The poll from the Equality and Human Rights Commission (EHRC) also found more than a third (36%) felt it was reasonable during recruitment to ask women about their plans to have children in the future.
Nearly half (46%) said it was acceptable to try to find out if female job applicants had young children, according to the survey by YouGov for the equalities watchdog.
The EHRC said the figures showed many businesses’ attitudes were “decades behind the law”.
Chief executive Rebecca Hilsenrath said: “It is a depressing reality that, when it comes to the rights of pregnant women and new mothers in the workplace, we are still living in the dark ages.
“We should all know very well that it is against the law not to appoint a woman because she is pregnant or might become pregnant.
“Yet we also know that women routinely get asked questions around family planning in interviews.
“It’s clear that many employers need more support to better understand the basics of discrimination law and the rights of pregnant women and new mothers.”
The report’s figures were drawn from a survey of more than 1,000 “business decision makers” in the private sector.
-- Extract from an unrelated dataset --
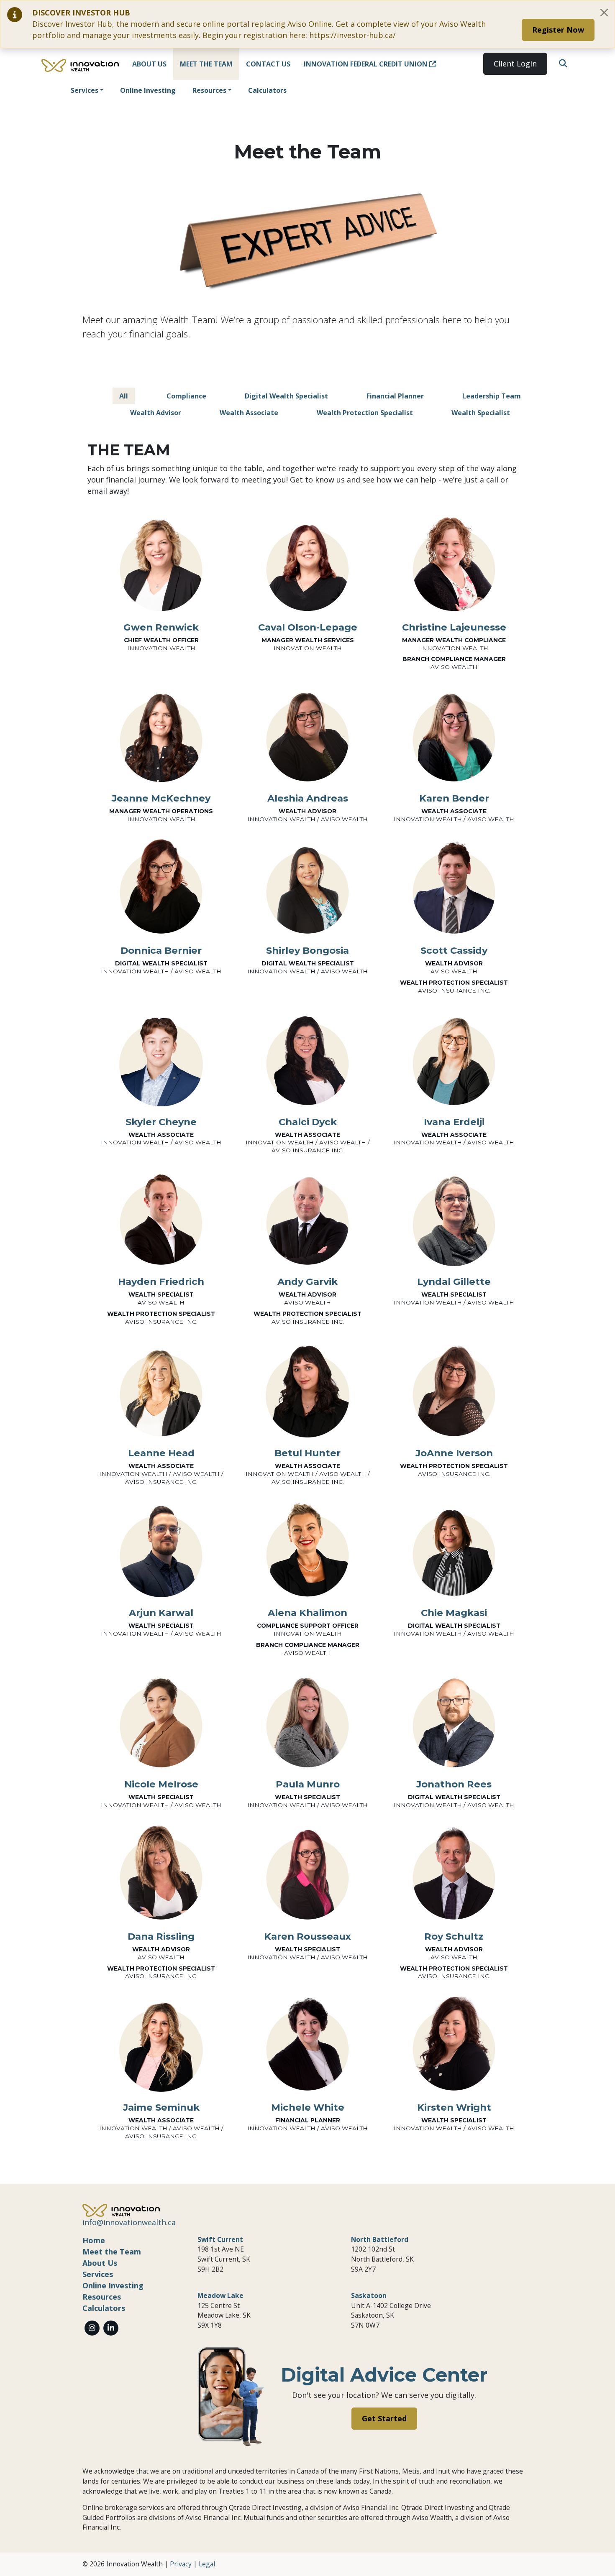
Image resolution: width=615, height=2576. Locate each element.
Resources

It also revealed attitudes among many employers about women who they believe “take advantage” of their pregnancy, or are a “burden” to their team, and the belief among some that women should work for an organisation for a year before deciding to have children.
The EHRC is calling on employers to “put a stake in the ground” to try to eliminate such attitudes as well as pregnancy and maternity discrimination by signing up to its Working Forward initiative aimed at improving business practices.
TUC general secretary Frances O’Grady said of the study’s findings: “Thousands are being forced from their job every year. Pregnancy discrimination scars lives and careers.”